使用 -D_GLIBCXX_PARALLEL -fopenmp 开启并行STL之旅-CFANZ编程社区

最近在看现代C++白皮书，看到C++17引入了并行STL。

先说自己探索的结论，目前的gcc/g++只需要在编译是添加参数 -D_GLIBCXX_PARALLEL -fopenmp 即可达到并行化的效果，不需要对源码进行修改。

网上已有的方法，需要添加头文件#include <execution> ，还需要形如 sort(execution::par, begin(d), end(d));一样设置并行化算法。

#include <algorithm>
#include <execution>
#include <iostream>
#include <random>
#include <chrono>   

using namespace std;
using namespace chrono;

int main() {
    vector<long long> d1(30000000);
    vector<long long> d2(30000000);

    mt19937 gen;
    uniform_int_distribution<long long> dis(0, 100000000);
    auto rand_num([=]() mutable { return dis(gen); });

    generate(execution::par, begin(d1), end(d1), rand_num);
    d2 = d1;
    
    auto start_t = high_resolution_clock::now();
    sort(begin(d1), end(d1));
    auto end_t = high_resolution_clock::now();
    auto duration = duration_cast<nanoseconds>(end_t - start_t);
    cout << "The run time is: " << double(duration.count()) * nanoseconds::period::num / nanoseconds::period::den << "s" << endl;

    start_t = high_resolution_clock::now();
    sort(execution::par, begin(d2), end(d2));
    end_t = high_resolution_clock::now();
    duration = duration_cast<nanoseconds>(end_t - start_t);
    cout << "The run time is: " << double(duration.count()) * nanoseconds::period::num / nanoseconds::period::den << "s" << endl;
  
    return 0;
}

我在windows的环境中找不到execution头文件，因此我先在linux(gcc 10.2.0)上运行了下该代码

┌──(kali㉿kali)-[~/testCpp]
└─$ g++ par.cpp -std=c++17                                                                                                                                                                             
┌──(kali㉿kali)-[~/testCpp]
└─$ ./a.out               
The run time is: 10.6875s
The run time is: 11.6801s

在这个代码的基础上，我想加上-D_GLIBCXX_PARALLEL -fopenmp看看有啥效果。

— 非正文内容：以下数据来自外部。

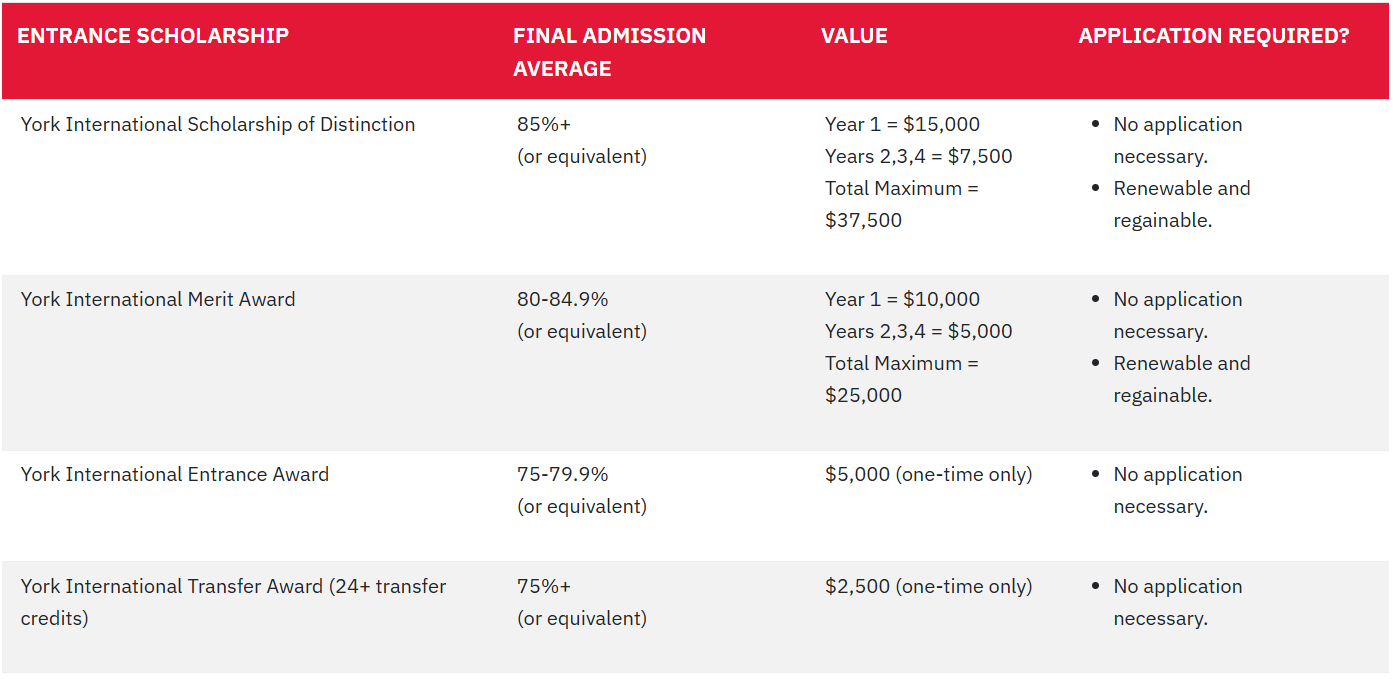Image resolution: width=1393 pixels, height=679 pixels.
Task: Click the 80-84.9% admission average cell
Action: (x=581, y=315)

┌──(kali㉿kali)-[~/testCpp]
└─$ g++ par.cpp -std=c++17 -D_GLIBCXX_PARALLEL -fopenmp
                                                                                                                          
┌──(kali㉿kali)-[~/testCpp]
└─$ ./a.out                                            
The run time is: 2.51153s
The run time is: 2.63921s

结果两个排序的效果都得到了明显提高。

不过，可以看到两种sort的速度没啥区别，然后我把使用到execution的部分给注释掉了，只对d1进行排序，然后发现仅添加-D_GLIBCXX_PARALLEL -fopenmp参数，linux和windows(gcc 8.1.0)上都能跑，并且都能达到加速的效果。

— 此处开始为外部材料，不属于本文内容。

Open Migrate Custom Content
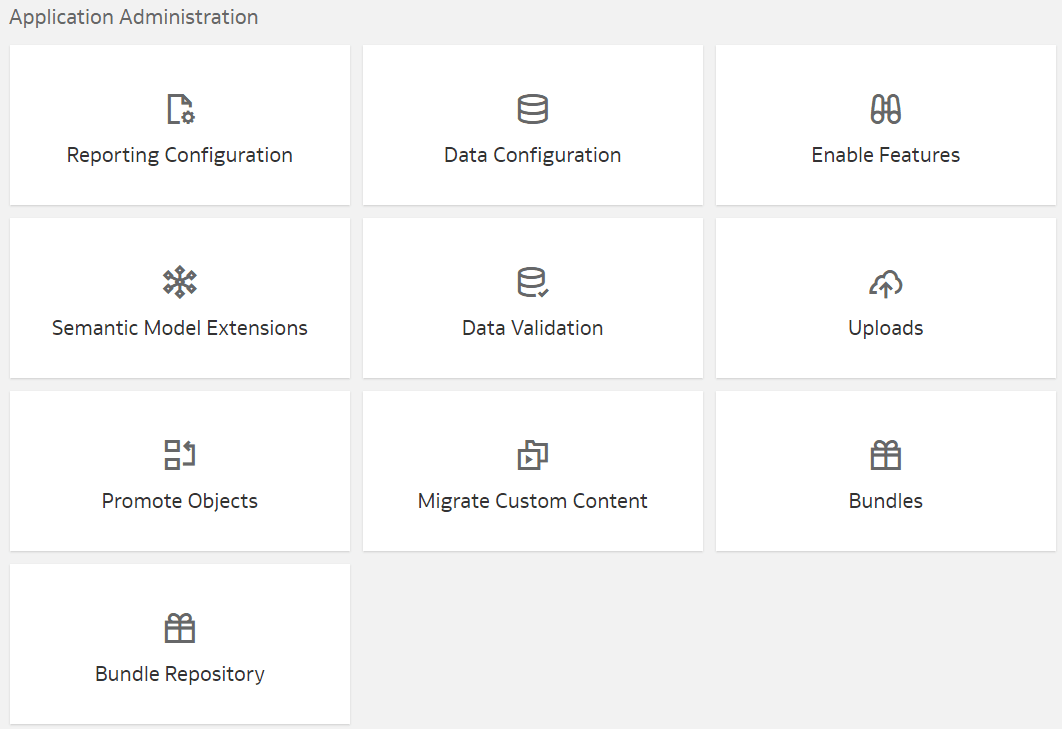 tap(532, 470)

为了验证并行化STL算法的正确性，我使用了算法库中的多种函数来进行测试，测试代码如下：

#include <algorithm>
//#include <execution>
#include <iostream>
#include <random>
#include <chrono>   
#include <vector>   
#include <numeric>     // iota
using namespace std;
using namespace chrono;

int main() {
    vector<long long> d1(300000000);
    iota(d1.rbegin(), d1.rend(), 0);

    auto start_t = high_resolution_clock::now();
    sort(begin(d1), end(d1));
    auto end_t = high_resolution_clock::now();
    auto duration = duration_cast<nanoseconds>(end_t - start_t);
    cout << "Sort costs: " << double(duration.count()) / nanoseconds::period::den << "s" << endl;

    start_t = high_resolution_clock::now();
    auto res1 = binary_search(begin(d1), end(d1), 0x123456);
    end_t = high_resolution_clock::now();
    duration = duration_cast<nanoseconds>(end_t - start_t);
    cout << "Binary_search costs: " << double(duration.count()) << "ns, " << "result is " << res1 << endl;

    start_t = high_resolution_clock::now();
    auto res2 = lower_bound(begin(d1), end(d1), 0x123456);
    end_t = high_resolution_clock::now();
    duration = duration_cast<nanoseconds>(end_t - start_t);
    cout << "Lower_bound costs: " << double(duration.count()) << "ns, " << "result is " << *res2 << endl;

    start_t = high_resolution_clock::now();
    auto res3 = find(begin(d1), end(d1), 0x123456);
    end_t = high_resolution_clock::now();
    duration = duration_cast<nanoseconds>(end_t - start_t);
    cout << "Find costs: " << double(duration.count()) / nanoseconds::period::den << "s, " << "result is " << *res3 << endl;

    start_t = high_resolution_clock::now();
    auto res4 = count(begin(d1), end(d1), 0x123456);
    end_t = high_resolution_clock::now();
    duration = duration_cast<nanoseconds>(end_t - start_t);
    cout << "Count costs: " << double(duration.count()) / nanoseconds::period::den << "s, " << "result is " << res4 << endl;

    start_t = high_resolution_clock::now();
    nth_element(begin(d1), d1.begin() + 0xff, end(d1));
    end_t = high_resolution_clock::now();
    duration = duration_cast<nanoseconds>(end_t - start_t);
    cout << "Nth_element costs: " << double(duration.count()) / nanoseconds::period::den << "s, " << "nth_element is " << d1[0xff - 1] << endl;
    
    start_t = high_resolution_clock::now();
    auto res5 = max_element(begin(d1), end(d1));
    end_t = high_resolution_clock::now();
    duration = duration_cast<nanoseconds>(end_t - start_t);
    cout << "Max_element costs: " << double(duration.count()) / nanoseconds::period::den << "s, " << "result is " << *res5 << endl;
    return 0;
}

上述代码在linux和windows环境都能正常运行，命令行参数也相同。

下面是在windows平台（gcc 8.1.0, AMD4600U 6cores 12threads）进行测试的结果。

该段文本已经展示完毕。